Henry J. Staley, brother of Capt. Jacob C., was a soldier in the Sixty-sixth Illinois volunteer infantry, served three years, and died in Dayton. Joseph P. Staley, another brother, was captain of company I, Eleventh Ohio volunteer infantry, incurred disability while in the service, which was the cause of his resignation and the eventual cause of his death, which also occurred in Dayton. The captain has two unmarried sisters, still living, and one married sister, Mrs. Mary C. Case, of Newport, Ky., and these, with himself, comprise the survivors of the family born to his parents. Capt. J. C. Staley is at present lieutenant-colonel of encampment No. 145, Union Veteran Legion of Dayton.
ROBERT STEIN, M. D., [page 783] of No. 110 East Van Buren street, Dayton, and one of the city's most successful physicians, was born in Germany, October 18, 1861, and since July 3, 1873, has been a resident of Dayton, Ohio.
Louis and Johanna (Kuehne) Stein, his parents, came from Berlin, bringing their small family, in the year 1873, and the father, being a mechanic, upon reaching Dayton, found immediate employment as foreman for Zwick & Daniels, with whom he continued until his death in 1879, at the age of forty-four years. To his marriage were born five children, of whom Robert is the eldest; John is foreman for the Paper Novelty company of Dayton; George is spoke inspector for the Pinneo & Daniels Wheel factory of Dayton, and Mary and Anna are at home with their mother.

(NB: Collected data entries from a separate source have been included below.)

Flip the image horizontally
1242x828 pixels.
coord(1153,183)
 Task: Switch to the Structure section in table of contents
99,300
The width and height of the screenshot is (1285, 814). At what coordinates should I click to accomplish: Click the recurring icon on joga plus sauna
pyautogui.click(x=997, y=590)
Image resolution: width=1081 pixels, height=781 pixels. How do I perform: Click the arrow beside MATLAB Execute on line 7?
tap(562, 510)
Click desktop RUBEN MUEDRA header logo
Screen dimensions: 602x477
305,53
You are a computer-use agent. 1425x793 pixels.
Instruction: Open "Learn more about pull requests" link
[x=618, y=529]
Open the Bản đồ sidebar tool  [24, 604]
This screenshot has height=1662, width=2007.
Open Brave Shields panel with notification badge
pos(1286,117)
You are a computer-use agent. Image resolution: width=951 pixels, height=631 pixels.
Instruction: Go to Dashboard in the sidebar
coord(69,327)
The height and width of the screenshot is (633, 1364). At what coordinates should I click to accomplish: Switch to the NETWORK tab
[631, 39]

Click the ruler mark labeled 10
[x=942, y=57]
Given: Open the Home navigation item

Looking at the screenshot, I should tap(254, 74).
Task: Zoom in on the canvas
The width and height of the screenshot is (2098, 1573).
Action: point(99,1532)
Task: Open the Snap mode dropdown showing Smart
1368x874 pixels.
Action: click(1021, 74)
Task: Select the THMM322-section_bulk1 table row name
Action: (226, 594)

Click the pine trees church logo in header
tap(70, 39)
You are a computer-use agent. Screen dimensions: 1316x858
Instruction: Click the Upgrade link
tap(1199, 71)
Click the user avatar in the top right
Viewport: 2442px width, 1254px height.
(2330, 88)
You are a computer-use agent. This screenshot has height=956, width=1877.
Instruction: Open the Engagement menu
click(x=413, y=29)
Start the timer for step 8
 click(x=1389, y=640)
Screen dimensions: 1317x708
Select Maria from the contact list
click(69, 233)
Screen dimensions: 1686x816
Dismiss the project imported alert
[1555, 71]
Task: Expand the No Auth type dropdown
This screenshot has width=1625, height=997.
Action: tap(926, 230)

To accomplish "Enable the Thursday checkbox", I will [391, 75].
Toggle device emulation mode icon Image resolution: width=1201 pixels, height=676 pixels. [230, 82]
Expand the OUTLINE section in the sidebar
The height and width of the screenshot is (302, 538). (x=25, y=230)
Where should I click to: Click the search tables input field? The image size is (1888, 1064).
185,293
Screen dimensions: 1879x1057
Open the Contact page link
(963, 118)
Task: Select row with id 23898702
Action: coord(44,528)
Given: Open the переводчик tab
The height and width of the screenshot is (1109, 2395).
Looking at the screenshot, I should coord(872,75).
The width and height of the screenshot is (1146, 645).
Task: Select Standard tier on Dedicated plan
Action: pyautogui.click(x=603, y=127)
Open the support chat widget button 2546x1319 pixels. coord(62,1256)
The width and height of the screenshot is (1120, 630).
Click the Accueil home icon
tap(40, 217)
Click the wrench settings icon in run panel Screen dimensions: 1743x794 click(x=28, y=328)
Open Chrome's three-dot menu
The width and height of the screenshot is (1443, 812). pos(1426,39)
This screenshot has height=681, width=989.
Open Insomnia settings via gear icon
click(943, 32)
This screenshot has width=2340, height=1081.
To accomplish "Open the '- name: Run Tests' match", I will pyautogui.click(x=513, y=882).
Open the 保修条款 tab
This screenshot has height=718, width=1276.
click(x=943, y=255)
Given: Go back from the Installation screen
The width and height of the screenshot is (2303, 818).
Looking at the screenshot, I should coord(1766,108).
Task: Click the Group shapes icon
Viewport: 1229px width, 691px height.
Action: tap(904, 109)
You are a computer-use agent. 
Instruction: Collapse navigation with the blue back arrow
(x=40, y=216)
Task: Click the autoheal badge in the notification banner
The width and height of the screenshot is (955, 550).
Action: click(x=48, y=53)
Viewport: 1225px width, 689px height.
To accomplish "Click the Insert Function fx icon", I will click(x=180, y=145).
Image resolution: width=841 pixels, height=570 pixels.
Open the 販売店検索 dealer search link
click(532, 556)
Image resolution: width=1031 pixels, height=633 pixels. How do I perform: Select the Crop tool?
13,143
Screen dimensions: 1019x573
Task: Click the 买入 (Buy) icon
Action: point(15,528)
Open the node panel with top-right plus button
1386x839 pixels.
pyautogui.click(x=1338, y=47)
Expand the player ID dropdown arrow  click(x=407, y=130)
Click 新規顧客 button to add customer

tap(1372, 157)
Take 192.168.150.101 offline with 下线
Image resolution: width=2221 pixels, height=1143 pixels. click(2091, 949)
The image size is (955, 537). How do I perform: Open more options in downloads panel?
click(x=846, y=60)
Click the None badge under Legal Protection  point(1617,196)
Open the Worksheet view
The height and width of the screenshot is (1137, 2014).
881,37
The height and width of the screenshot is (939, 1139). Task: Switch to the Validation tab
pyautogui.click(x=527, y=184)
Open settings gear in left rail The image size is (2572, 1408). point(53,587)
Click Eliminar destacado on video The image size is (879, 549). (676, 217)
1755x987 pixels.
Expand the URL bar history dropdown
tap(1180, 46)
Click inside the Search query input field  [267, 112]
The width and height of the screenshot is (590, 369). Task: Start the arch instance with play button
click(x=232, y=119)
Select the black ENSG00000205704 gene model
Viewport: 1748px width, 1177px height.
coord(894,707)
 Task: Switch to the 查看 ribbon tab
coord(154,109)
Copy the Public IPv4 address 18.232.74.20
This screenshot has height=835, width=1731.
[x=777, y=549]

After coming to Dayton, Robert Stein was placed under private instruction and also at-tended night school, in order to improve himself in his knowledge of the English tongue, and when sufficiently prepared entered the office of Dr. A. H. Iddings as a student of medicine. He then attended the Miami Medical college at Cincinnati, from which he was graduated with the class of 1886, and first located for practice in North Dayton, where he remained until the fall of 1889, when he went to Vienna, Austria. Here he studied at the renowned university of that city for one year; returning to Dayton, he was elected a member of the board of education, and after passing eleven months in the city made another trip to Europe, and for ten months was a student in the university of Berlin, devoting himself chiefly to acquiring a knowledge of surgery and of the treatment of diseases of women. On his return from Berlin he engaged in general practice in Dayton, and has met with gratifying success. He stands high in the esteem of his professional brethren, as well as that of the public, and is a member of the Montgomery county Medical association, and of the D. 0. H. Since his return he has been re-elected a member of the board of education. On January 9, 1897, Dr. Stein was appointed United States pension examining surgeon for Dayton.